Why blowouts are such a big business in Washington.

“No cuts. No color. Just blowouts.” It’s the maxim chalked on the Rococo-esque blackboard at the entrance to Drybar, and it reminds me of the David Letterman bit in which he walks into a store called Just Shades and asks, “But seriously, what can you get besides just shades here?”

Blowouts are all Drybar does, and they’re so popular that on this summer Saturday, all of the chairs in the Georgetown outpost are occupied by 8 a.m., including the ones in the reception area where women wait their turn while thumbing through back issues of In Touch or texting on their iPhones. Above them hangs a chandelier made of hair dryers, bundled and dangling upside down from their cords.

According to a maniacally cheerful video on the company’s YouTube page, Drybar came to be after West Coast hairstylist Alli Webb began a one-person side business that provided in-home blowouts to women around LA. She quickly had more clients than she could handle, and after securing a loan from her brother—a former Yahoo executive who is now Drybar’s executive board chair—Webb opened her first store in Brentwood, California, in 2010.

Today, with more than 40 locations across the US—including one in Bethesda and two set to open this fall in Dupont Circle and Penn Quarter—plus a projected $70-million revenue in 2015, Drybar is the front-runner in a booming industry that includes local outfits such as Blowout Bar and Blowdry Taxi.

But while other fashion trends come and go, the blowout boom has a dimension that may prove stickier. “When you start having your hair blown out, it’s really hard to go back to doing it on your own,” says Valerie Monroe, beauty director at O, The Oprah Magazine.

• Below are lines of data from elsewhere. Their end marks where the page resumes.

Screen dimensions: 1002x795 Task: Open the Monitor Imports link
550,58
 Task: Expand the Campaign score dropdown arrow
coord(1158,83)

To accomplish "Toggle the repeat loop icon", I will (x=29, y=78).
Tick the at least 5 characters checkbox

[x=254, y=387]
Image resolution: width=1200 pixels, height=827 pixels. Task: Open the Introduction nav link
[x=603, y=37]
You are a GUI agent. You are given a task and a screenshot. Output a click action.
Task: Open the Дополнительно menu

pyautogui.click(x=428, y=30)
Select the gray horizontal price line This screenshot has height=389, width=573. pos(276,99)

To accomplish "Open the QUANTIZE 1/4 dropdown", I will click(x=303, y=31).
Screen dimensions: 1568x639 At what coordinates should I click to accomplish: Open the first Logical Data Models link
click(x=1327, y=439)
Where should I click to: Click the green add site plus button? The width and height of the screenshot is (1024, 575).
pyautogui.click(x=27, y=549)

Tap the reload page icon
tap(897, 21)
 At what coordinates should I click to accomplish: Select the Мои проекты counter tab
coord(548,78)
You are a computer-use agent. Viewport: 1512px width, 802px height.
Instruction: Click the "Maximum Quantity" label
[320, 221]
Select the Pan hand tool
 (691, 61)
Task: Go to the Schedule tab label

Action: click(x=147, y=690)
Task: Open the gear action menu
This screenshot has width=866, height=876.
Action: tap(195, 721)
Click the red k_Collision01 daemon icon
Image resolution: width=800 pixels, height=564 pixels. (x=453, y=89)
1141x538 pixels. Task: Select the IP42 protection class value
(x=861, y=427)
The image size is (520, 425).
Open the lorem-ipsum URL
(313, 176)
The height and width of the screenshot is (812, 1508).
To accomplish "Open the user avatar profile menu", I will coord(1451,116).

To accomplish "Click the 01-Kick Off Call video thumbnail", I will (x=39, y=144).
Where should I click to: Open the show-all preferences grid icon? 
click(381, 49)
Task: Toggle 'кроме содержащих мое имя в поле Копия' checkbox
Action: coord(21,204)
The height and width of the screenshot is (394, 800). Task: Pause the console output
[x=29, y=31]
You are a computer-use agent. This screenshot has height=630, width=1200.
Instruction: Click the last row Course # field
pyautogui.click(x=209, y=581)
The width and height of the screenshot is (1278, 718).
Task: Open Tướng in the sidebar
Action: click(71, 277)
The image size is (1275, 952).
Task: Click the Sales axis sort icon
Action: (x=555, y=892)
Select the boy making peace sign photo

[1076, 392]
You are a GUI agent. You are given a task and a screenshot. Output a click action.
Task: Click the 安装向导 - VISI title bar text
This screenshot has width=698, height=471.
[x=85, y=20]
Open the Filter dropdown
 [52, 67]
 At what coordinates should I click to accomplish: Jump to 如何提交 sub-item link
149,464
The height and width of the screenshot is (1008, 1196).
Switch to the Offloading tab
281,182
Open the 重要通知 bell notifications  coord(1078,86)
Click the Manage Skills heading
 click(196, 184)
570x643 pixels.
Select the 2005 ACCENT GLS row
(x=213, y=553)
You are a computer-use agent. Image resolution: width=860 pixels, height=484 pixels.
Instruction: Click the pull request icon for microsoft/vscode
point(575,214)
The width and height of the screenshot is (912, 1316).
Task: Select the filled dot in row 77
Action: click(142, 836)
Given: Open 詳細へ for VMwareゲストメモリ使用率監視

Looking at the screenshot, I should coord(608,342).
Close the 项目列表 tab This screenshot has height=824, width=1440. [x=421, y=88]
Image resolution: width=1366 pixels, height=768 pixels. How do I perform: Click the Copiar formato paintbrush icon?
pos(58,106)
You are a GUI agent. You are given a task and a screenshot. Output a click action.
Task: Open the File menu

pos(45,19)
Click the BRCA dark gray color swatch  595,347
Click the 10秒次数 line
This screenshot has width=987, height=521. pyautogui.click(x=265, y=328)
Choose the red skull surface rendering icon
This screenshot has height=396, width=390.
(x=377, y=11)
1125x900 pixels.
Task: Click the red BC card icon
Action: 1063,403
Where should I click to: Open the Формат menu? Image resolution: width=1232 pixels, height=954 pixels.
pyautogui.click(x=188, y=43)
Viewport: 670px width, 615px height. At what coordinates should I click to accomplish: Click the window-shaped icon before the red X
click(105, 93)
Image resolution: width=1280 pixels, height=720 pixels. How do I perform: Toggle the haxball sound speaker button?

Drybar is the great equalizer—a place where, for $40 a pop, local news anchors, K Street attorneys, stay-at-home moms, and tweens can come together and, in 45 minutes, leave looking like they’re about to hit the catwalk instead of Wisconsin Avenue.

Ever since this Drybar opened in my neighborhood in 2012, I’d been curious to know what went on inside, so I decided to spend a Saturday there, chronicling the comings and goings at just one chair. Here’s a sample of who bellied up to the styling bar—from first to last call.

8:15 a.m. Claire Steinbeck, 29, Alexandria

Claire Steinbeck, the first client of the day. Photograph by Andrew Propp.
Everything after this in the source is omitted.